▶ [What this exercise asks]:
1. Answer these questions using the Science Honors Program page, one line each:
(a) Which exam date is only for students with approved accommodations?
(b) How long does the exam run from the assigned start time?
(c) At what hours are SHP classes held on Saturdays?
2. Write the next part of the Science Honors Program page, continuing from its last line.

▶ [Text]:
+ + + + + + +

Science Honors Program (SHP)

The Columbia University Science Honors Program (SHP) is a Saturday morning program specifically designed for high school students in the tenth, eleventh, and twelfth grades. Classes are held on the Columbia University Morningside Campus during the entire academic year from September through May.

For more information about the application instructions and requirements, please review the information below.

 
The 2024 Science Honors Program application has closed!

The application will reopen in the Spring of 2025. 

 

The 2024 SHP Examinations begin June 1st!

The SHP examination will be administered online (and remotely) on several weekend dates in the first half of June and may be taken anywhere with a strong and reliable internet connection.

The expected dates are:
* Sat. 6/1
* Sat. 6/8
* Sun. 6/9
* Sat. 6/15
** Sun. 6/16 (only for students with approved accommodations)
In all cases, students will have a start time between 10 and 11 am Eastern
time, with the exam running two hours from the assigned start time.

Please check your email in the coming days to select your preferred date(s) for the entrance exam.

The entrance exam may include questions in earth science, biology,
chemistry, physics, and high school math up to pre-calculus. Students
have found studying Regents review books or SAT II subject
tests helpful.

COLUMBIA UNIVERSITY SCIENCE HONORS PROGRAM 2024

The Columbia University Science Honors Program (SHP) is a highly selective program for high school students who have a strong interest in the sciences and mathematics. The SHP holds classes at Columbia from 10:00 A.M. to 12:30 P.M. on Saturdays throughout the academic year. Courses are primarily in the physical, chemical, biological, behavioral, and computing sciences; and instructors are scientists and mathematicians who are actively engaged in research at the University. During the past few years, the SHP has offered the following courses:
 

  • ASTRONOMY AND ASTROPHYSICS
  • RELATIVITY AND QUANTUM PHYSICS
  • SCIENCE OF MATERIALS
  • ELECTRICAL ENGINEERING: HARNESSING THE POWER OF ELECTRONS 
  • CLASSICAL AND QUANTUM COMPUTING DEVICES
  • ORGANIC CHEMISTRY
  • BIOTECHNOLOGY AND BIOENGINEERING
  • HUMAN PHYSIOLOGY
  • EXPLORING THE COMPLEX: AN INTRODUCTION TO COMPLEX ANALYSIS
  • PYTHON: FROM TOOLS TO HEALTHCARE APPLICATIONS*
  • INTRODUCTION TO ALGORITHMS*

* Students will need to be able to bring a personal laptop for these courses.

+ + + + + + +

▶ [Listed entries]:

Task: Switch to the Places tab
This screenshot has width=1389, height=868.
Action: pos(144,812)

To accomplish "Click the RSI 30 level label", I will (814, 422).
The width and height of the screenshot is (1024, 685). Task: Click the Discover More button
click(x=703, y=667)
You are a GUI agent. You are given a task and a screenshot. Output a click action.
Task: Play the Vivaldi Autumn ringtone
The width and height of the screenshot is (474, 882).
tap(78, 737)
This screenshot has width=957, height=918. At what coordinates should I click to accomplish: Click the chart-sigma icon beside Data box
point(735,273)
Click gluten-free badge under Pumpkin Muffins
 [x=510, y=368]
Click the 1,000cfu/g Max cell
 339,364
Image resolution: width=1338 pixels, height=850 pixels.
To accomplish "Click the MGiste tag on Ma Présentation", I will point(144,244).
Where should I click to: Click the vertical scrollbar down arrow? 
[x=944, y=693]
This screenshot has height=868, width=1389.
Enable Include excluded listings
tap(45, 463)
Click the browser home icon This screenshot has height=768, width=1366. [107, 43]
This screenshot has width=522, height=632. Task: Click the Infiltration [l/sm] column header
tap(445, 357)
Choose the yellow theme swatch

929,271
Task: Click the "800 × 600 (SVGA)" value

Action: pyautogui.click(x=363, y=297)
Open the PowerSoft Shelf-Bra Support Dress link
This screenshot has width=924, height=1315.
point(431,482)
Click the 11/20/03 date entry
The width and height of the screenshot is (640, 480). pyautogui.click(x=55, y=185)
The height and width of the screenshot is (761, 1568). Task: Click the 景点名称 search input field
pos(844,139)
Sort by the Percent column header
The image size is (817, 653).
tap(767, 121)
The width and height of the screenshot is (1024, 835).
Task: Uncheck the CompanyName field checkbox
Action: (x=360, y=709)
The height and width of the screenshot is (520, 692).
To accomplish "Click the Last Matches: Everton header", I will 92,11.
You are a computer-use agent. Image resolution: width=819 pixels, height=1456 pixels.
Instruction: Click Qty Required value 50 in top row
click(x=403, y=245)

+ + + + + + +

▶ [Per-task outputs]:
1.
(a) Sun. 6/16
(b) Two hours
(c) 10:00 A.M. to 12:30 P.M.

2.
For current students, the program and its courses have no program fee charges; however, families of SHP participants are asked to consider making voluntary contributions to help support the program.

Starting in the 2022-2023 school year, we anticipate an annual program fee of $600 per year for NEW students (with $300 due at the beginning of each semester). Program fee waivers may be available for students with documented financial hardships; waivers will be granted after the admissions process, and all applications will receive equal consideration regardless of need. We regret the upcoming change; however, the program fee will be significantly lower than comparable programs in the New York City area and more broadly.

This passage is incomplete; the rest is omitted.